Die middag heeft die oudste zoon ons rond geleid. We hebben een toch op een paard gedaan, en dat was vreselijk. Was voor mij de eerste keer paardrijden en ook meteen de laatste keer. Het is saai, en foto’s maken wil bijna niet want dat beest wil niet luisteren. Heb de eerste drie kwartier op dat beest gezeten maar toen was ik het zo zat dat ik zelf ben gaan lopen. Dat beviel me een stuk beter. Kun je rustig de tijd nemen voor een foto en het gaat net zo snel. Ons einddoel was een waterval waar je kon zwemmen. Om daar te komen moesten we het laatste stukje over het terrein van een gezin die daar woonde en die hadden meteen dollartekens in de ogen. Ze wilden 40 Cordoba hebben van ons om drie meter over hun terrein te lopen. Ons gids heeft geprobeerd om het uit hun hoofd te praten maar toen kwamen ze met een paar honden aan die ze los zouden laten als we het zouden proberen. Nu had ik wel 40 Cordoba bij me maar je voelt gewoon dat ze het doen omdat je blank bent dus heb ze 10 gegeven en gezegd dat dat alles was wat we bij ons hadden. Ze geloofde het niet maar toen ik vroeg of ik het terug kon krijgen om terug te gaan naar huis mochten we door.
De waterval was nu maar een klein stroompje maar tijdens het regen seizoen komt er erg veel water naar beneden. En dat water heeft over de jaren een groot gat gemaakt van ongeveer drie á vier meter diep waar je kunt duiken (het was wel een beetje koud).
Toen we terug gingen begon het te regenen, dus terug heb ik ook maar gelopen. Het was ongeveer een uur lopen dus prima te doen en dat paard zitten is niks aan. Daar komt bij dat ik het nu niet koud had in de regen omdat ik bezig was en de rest zat stil op z’n duf paard (sorry voor de mensen die paard rijden maar het is niet mijn ding).
’s Avond stond er een lekker bord eten klaar, en die werd samen met het gezin genuttigd. Wij mochten aan tafel zitten samen met de vader en de oudste zoon, de rest stond er omheen of zat op de grond. Lekker standaard rijst met bonen, gebakken banaan en een gebakken ei met kruiden erop. En het was lekker, had ook wel honger dus dat hielp ook wel mee.
’s Avonds hebben we gehonkbald met de twee jongste van het gezin, twee tegen twee en het was echt geweldig, het was zo donker dat de bal voor mijn voeten kon liggen en dan had ik het niet door gehad. En die twee “kleintjes” hadden de grootste schik, vooral om ons omdat we om de vijf meter onderuit gingen. Het weiland was nat van de regen en lag vol paarde vijgen en koeien vlaaien Dus je kunt wel nagaan hoe ik er uitzag. Maar dat is hier geen probleem, en we mochten gewoon weer binnen komen, en daar werd al het speelgoed uit de kast getrokken, twee autootjes zonder wielen, twee poppetjes waarvan er één een been miste en een pingpong balletje. En daar hebben we ons de hele avond mee vermaakt, was weer helemaal terug in mijn kinderjaren… (eigenlijk nooit echt weg geweest maar goed)

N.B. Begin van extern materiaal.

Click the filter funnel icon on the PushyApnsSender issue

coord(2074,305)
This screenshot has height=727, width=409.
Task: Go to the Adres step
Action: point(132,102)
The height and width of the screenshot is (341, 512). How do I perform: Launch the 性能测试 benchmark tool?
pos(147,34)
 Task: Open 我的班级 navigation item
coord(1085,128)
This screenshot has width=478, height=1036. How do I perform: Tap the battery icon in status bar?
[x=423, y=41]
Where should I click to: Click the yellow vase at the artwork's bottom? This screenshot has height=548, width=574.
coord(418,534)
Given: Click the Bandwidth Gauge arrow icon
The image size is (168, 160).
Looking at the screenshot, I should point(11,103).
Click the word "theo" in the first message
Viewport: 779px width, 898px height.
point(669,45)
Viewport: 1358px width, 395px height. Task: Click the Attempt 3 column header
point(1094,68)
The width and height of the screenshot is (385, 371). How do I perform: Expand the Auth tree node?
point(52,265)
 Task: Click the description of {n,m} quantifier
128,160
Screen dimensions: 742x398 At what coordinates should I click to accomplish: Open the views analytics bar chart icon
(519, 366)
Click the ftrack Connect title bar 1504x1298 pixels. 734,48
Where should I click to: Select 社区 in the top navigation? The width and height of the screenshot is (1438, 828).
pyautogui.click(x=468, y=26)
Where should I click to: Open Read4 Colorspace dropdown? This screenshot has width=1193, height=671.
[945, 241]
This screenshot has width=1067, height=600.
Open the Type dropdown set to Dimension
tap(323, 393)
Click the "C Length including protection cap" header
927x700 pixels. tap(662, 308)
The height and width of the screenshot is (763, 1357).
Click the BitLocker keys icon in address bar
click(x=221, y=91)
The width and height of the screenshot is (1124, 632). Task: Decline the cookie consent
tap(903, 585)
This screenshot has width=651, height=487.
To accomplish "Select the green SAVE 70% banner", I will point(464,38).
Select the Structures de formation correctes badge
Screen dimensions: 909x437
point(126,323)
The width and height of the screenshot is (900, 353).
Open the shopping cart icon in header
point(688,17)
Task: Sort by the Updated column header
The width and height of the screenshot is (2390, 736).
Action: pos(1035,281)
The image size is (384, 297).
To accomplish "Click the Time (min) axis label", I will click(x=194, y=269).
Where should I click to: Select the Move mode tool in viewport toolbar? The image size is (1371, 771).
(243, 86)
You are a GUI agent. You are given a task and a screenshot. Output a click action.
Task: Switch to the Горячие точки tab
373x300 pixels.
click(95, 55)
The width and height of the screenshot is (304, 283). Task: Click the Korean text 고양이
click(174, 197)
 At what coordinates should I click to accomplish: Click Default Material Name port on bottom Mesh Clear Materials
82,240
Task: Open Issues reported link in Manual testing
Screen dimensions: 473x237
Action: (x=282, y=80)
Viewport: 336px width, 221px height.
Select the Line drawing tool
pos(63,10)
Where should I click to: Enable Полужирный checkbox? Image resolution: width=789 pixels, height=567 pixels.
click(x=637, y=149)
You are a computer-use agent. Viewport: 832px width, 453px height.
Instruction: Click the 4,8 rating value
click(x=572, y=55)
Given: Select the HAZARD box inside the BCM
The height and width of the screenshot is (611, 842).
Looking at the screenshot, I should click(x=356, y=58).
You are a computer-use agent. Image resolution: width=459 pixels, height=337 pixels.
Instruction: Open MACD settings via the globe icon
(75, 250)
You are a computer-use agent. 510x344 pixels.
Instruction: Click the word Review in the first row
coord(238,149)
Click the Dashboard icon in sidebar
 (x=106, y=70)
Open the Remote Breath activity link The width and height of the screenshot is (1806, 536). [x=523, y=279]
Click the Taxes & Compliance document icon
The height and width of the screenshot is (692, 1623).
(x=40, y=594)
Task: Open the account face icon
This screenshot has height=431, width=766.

Die nacht werd ik niet wakker naast een dierentuin, maar op een dierentuin. Wat een herrie kunnen die beesten maken zeg. Er liepen overal kippen, hanen, kalkoenen en nog meer van dat gespuis. En die waren natuurlijk heel vroeg wakker en dan verwachten ze schijnbaar dat jij ook wel wakker wilt worden.
Rond 5 uur klonk het geluid alleen wel erg dichtbij. Zo dichtbij dat het leek alsof het onder mijn bed vandaan kwam, maar dat kon natuurlijk niet want onze kamer heeft de hele nacht op slot gezeten. Een kwartier later kreeg ik toch het gevoel dat er wat op onze kamer zat. Dus ik knip mijn zaklamp aan en schijn naast mijn bed in het gezicht van een grote dikke kalkoen, (klaar voor het kerst diner). Die vond mijn zaklamp zo leuk dat hij maar even zijn behoefte ging doen naast mijn bed. Heb hem vervolgens “vriendelijk” de deur gewezen samen met een kip die onze kamer ook leuker vond dan buiten.
Na het wegbrengen van onze ongenode gasten heb ik niet echt meer geslapen. Dit kwam enerzijds door de dierentuingeluiden van buiten en door het feit dat mijn bed niet meer was dan een paar planken met daarop twee dekens die als matras diende. Ik stond om zes uur buiten, in een hele kleine wereld, het was zo mistig dat je nog geen 50 meter kon kijken.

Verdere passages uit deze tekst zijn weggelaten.